• **RAW DATA**:

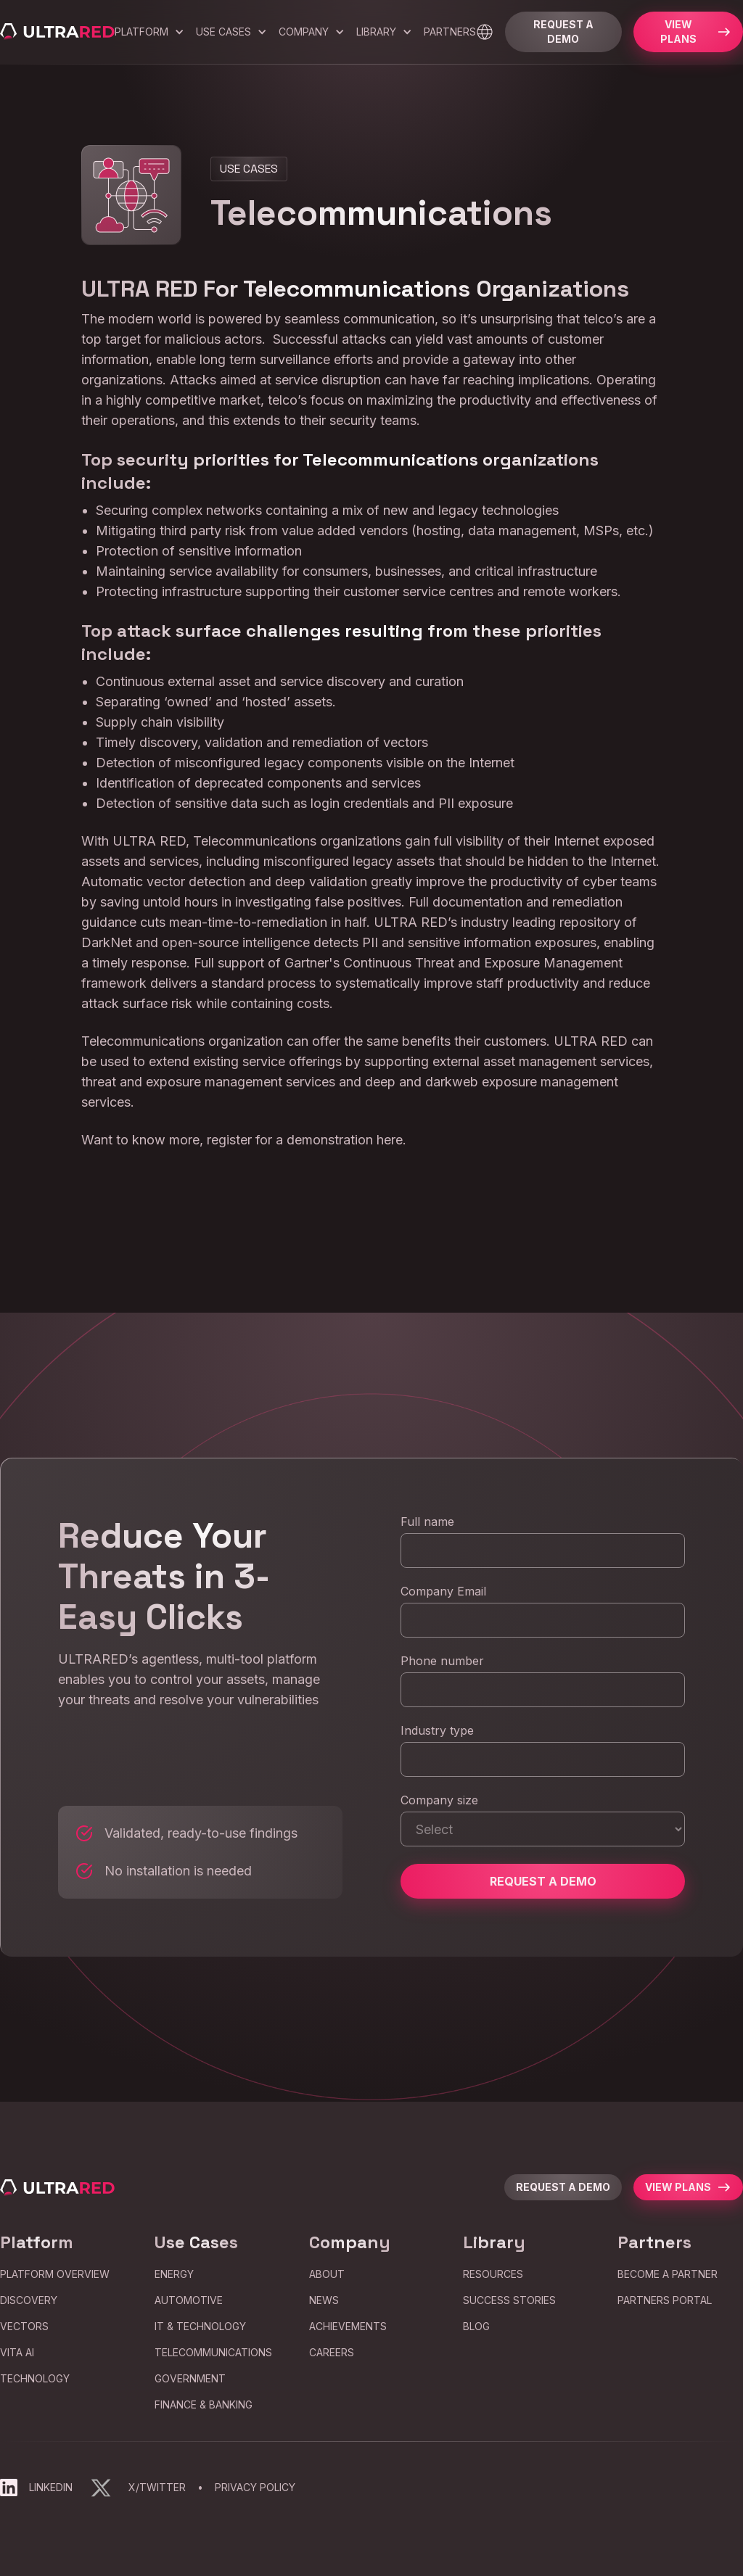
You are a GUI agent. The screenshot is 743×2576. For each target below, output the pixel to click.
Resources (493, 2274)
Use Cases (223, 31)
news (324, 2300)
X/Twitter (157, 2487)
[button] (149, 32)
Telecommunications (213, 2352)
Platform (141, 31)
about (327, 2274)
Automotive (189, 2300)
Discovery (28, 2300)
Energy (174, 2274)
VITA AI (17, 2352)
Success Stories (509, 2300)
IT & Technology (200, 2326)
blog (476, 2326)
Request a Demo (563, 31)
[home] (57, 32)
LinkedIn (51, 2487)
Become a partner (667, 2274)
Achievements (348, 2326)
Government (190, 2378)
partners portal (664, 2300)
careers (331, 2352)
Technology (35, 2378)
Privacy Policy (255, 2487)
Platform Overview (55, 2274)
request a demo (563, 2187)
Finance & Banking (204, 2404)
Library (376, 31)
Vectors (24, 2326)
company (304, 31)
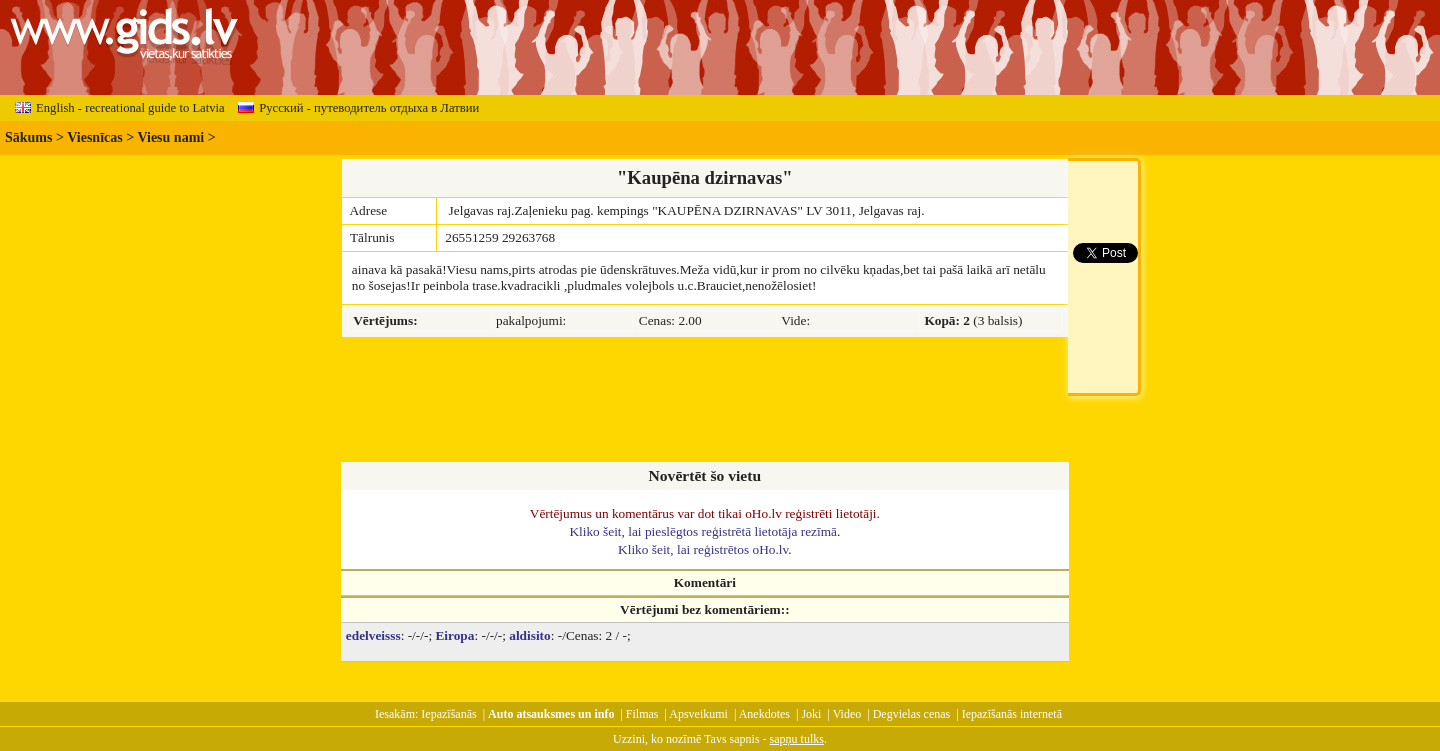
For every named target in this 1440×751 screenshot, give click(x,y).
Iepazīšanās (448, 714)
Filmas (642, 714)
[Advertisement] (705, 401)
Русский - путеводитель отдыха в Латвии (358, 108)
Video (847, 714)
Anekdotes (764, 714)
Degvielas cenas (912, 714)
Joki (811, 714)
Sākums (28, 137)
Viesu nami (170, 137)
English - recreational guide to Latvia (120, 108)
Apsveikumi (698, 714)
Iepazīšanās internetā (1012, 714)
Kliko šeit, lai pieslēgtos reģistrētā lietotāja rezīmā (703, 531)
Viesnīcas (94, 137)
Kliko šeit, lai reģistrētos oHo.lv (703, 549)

• **REQUIRED TASK**: Can you lay out the listing as a JSON list of strings, one string per line, starting at the beginning of the listing and stopping after the line that contains "Joki (811, 714)"? Leave out blank lines and the pictures.

• **THE ANSWER**:
[
  "You are a GUI agent. The screenshot is 743×2576. For each target below, output the pixel to click.",
  "Resources (493, 2274)",
  "Use Cases (223, 31)",
  "news (324, 2300)",
  "X/Twitter (157, 2487)",
  "[button] (149, 32)",
  "Telecommunications (213, 2352)",
  "Platform (141, 31)",
  "about (327, 2274)",
  "Automotive (189, 2300)",
  "Discovery (28, 2300)",
  "Energy (174, 2274)",
  "VITA AI (17, 2352)",
  "Success Stories (509, 2300)",
  "IT & Technology (200, 2326)",
  "blog (476, 2326)",
  "Request a Demo (563, 31)",
  "[home] (57, 32)",
  "LinkedIn (51, 2487)",
  "Become a partner (667, 2274)",
  "Achievements (348, 2326)",
  "Government (190, 2378)",
  "partners portal (664, 2300)",
  "careers (331, 2352)",
  "Technology (35, 2378)",
  "Privacy Policy (255, 2487)",
  "Platform Overview (55, 2274)",
  "request a demo (563, 2187)",
  "Finance & Banking (204, 2404)",
  "Library (376, 31)",
  "Vectors (24, 2326)",
  "company (304, 31)",
  "For every named target in this 1440×751 screenshot, give click(x,y).",
  "Iepazīšanās (448, 714)",
  "Filmas (642, 714)",
  "[Advertisement] (705, 401)",
  "Русский - путеводитель отдыха в Латвии (358, 108)",
  "Video (847, 714)",
  "Anekdotes (764, 714)",
  "Degvielas cenas (912, 714)",
  "Joki (811, 714)"
]